A U.S. district judge in the Anthropic AI copyright settlement clarifies the concept of fair use when it comes to AI training. In essence, AI developers may train AI on books that they lawfully acquire. The infringing act, however, is the unlawful acquisition of copyrighted works and the subsequent training of AI models. While the $1.5 billion settlement made headlines, the truly interesting aspect of Bartz v Anthropic is its implications for Generative AI and the copyright situation.

Anthropic AI copyright settlement

Several authors filed a class action against Anthropic in August 2024. They allege that Anthropic trained its Claude AI model on millions of books without permission. Some of which were obtained via pirate libraries like LibGen and PiLiMi. They argue that this is a large-scale copyright infringement, not protected by fair use.

Fair use is a legal doctrine that promotes freedom of expression by permitting the unlicensed use of copyright-protected works in certain circumstances.
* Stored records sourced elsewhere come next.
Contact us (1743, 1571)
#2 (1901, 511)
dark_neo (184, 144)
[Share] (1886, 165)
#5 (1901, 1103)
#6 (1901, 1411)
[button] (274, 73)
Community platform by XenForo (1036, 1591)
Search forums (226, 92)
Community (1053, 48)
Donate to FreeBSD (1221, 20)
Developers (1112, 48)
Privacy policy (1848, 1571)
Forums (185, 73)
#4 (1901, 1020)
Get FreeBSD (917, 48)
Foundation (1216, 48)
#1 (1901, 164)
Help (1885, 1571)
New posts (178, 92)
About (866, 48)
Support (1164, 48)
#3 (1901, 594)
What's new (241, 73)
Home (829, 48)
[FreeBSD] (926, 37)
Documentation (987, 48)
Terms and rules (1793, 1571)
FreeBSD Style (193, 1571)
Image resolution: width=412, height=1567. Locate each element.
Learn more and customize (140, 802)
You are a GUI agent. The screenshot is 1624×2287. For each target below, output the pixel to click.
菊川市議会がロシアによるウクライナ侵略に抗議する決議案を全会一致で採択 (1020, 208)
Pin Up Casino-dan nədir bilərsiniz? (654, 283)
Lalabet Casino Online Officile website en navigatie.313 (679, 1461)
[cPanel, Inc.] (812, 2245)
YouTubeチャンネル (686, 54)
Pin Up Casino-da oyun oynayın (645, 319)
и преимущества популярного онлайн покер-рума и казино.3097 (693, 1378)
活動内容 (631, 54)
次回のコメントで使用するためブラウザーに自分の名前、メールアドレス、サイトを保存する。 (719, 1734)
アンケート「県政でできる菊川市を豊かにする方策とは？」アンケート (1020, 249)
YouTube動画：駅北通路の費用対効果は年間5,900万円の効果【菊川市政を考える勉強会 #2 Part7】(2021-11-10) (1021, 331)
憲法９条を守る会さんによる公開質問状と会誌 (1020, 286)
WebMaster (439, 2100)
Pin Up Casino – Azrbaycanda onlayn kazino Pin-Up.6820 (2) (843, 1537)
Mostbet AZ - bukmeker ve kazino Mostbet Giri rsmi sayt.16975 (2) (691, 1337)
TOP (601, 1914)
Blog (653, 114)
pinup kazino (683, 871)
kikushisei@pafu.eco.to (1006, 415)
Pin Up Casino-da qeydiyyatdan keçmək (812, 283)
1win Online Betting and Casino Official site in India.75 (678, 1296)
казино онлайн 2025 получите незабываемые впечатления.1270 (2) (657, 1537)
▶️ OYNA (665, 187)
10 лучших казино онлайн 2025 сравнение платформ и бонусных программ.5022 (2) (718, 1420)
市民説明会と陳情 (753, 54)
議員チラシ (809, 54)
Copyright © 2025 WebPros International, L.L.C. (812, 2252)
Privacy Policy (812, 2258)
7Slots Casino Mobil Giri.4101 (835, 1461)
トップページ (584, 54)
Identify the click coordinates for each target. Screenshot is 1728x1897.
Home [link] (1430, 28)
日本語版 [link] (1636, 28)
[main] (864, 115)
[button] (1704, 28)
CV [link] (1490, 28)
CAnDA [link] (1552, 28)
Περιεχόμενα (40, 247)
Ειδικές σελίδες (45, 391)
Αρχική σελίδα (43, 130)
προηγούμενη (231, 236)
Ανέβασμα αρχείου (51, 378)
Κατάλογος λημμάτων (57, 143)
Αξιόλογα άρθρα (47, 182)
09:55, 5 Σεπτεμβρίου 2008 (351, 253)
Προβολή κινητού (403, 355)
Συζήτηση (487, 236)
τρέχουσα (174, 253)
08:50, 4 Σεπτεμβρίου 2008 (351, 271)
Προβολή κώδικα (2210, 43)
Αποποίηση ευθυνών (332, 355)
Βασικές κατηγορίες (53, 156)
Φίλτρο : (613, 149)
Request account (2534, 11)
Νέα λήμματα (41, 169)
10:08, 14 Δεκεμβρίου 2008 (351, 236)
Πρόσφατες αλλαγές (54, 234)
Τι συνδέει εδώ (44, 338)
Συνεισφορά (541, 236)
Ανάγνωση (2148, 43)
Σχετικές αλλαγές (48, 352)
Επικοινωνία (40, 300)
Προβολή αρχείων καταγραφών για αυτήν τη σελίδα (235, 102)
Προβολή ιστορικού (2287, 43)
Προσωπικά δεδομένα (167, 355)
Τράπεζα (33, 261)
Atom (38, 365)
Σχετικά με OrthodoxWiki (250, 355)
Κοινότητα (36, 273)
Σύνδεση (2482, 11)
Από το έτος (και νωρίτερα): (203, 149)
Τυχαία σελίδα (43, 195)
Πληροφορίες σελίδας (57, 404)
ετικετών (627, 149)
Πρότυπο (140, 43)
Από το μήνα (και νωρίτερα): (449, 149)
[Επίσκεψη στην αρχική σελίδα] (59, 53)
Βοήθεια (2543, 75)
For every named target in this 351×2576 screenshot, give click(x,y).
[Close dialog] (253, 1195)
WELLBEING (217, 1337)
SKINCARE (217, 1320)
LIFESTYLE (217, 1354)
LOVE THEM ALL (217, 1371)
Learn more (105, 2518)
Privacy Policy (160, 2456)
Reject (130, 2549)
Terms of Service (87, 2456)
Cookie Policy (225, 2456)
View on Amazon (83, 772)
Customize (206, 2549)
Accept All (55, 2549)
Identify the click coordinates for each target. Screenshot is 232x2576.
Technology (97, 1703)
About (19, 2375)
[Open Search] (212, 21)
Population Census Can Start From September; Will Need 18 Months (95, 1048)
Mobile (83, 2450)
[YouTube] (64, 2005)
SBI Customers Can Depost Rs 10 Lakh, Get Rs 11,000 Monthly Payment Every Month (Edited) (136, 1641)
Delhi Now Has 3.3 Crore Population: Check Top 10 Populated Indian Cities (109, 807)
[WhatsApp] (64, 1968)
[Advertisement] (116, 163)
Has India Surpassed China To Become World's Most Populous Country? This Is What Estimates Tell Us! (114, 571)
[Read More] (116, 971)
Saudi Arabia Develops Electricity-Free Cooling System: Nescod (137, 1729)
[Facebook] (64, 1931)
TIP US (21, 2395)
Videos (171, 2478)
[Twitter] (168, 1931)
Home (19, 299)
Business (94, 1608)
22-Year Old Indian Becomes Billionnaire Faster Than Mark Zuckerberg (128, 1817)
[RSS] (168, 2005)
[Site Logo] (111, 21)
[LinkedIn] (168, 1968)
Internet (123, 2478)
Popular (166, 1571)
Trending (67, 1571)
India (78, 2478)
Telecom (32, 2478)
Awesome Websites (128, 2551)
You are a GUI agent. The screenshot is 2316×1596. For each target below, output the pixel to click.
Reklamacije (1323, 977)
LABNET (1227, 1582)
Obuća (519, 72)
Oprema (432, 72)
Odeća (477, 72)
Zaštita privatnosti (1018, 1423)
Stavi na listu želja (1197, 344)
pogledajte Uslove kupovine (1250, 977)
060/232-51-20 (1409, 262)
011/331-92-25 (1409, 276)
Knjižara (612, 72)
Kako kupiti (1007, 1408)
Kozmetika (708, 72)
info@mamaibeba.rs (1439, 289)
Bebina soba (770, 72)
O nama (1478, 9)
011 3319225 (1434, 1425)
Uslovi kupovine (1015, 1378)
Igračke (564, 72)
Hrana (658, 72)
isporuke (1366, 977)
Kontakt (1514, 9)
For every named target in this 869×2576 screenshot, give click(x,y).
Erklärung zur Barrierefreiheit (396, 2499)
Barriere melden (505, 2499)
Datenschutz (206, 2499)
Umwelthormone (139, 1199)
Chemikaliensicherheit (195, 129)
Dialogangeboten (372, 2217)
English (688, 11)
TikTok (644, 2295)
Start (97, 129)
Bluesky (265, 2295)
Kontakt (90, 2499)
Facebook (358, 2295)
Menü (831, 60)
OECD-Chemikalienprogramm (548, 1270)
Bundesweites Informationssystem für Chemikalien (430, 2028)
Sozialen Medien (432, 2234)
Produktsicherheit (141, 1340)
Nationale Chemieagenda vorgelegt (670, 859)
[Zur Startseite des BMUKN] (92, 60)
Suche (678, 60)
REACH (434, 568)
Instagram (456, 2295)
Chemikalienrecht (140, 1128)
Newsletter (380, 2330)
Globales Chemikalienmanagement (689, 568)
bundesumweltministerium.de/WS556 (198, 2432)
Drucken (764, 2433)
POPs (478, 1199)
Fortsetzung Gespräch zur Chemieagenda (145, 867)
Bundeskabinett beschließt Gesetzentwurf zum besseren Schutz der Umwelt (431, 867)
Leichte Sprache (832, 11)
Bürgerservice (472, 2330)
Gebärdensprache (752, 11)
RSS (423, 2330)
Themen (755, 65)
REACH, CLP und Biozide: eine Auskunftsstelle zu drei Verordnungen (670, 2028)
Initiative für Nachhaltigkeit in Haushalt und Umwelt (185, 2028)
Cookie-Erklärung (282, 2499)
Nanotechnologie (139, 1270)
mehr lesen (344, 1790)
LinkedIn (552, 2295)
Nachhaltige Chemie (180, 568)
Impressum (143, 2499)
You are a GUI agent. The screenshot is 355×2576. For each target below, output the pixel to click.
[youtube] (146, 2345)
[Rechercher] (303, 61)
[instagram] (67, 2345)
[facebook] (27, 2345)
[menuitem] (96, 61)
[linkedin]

Anthropic’s counterargument is that using books to train a language model was transformative. This is because the model does not reproduce or distribute the works. Instead, it learns statistical patterns to generate original language. In a summary judgment on 23 June 2025, the US district court ruled on fair use in AI training. The court held that training on lawfully acquired works by scanning books for computational analysis was fair use. However, using pirated copies was not fair use, and could proceed to trial. This decision led to Anthropic and the Authors reaching a settlement of $1.5bn. This settlement is the biggest copyright settlement in US history to date.

Fair use and AI training

Section 107 of the U.S. Copyright Act outlines the factors that courts consider when determining fair use. The court in the Anthropic AI copyright settlement applied these factors to AI training, demonstrating how Section 107 guides fair use analysis in the context of AI and highlighting transformative use and limited market harm as key considerations.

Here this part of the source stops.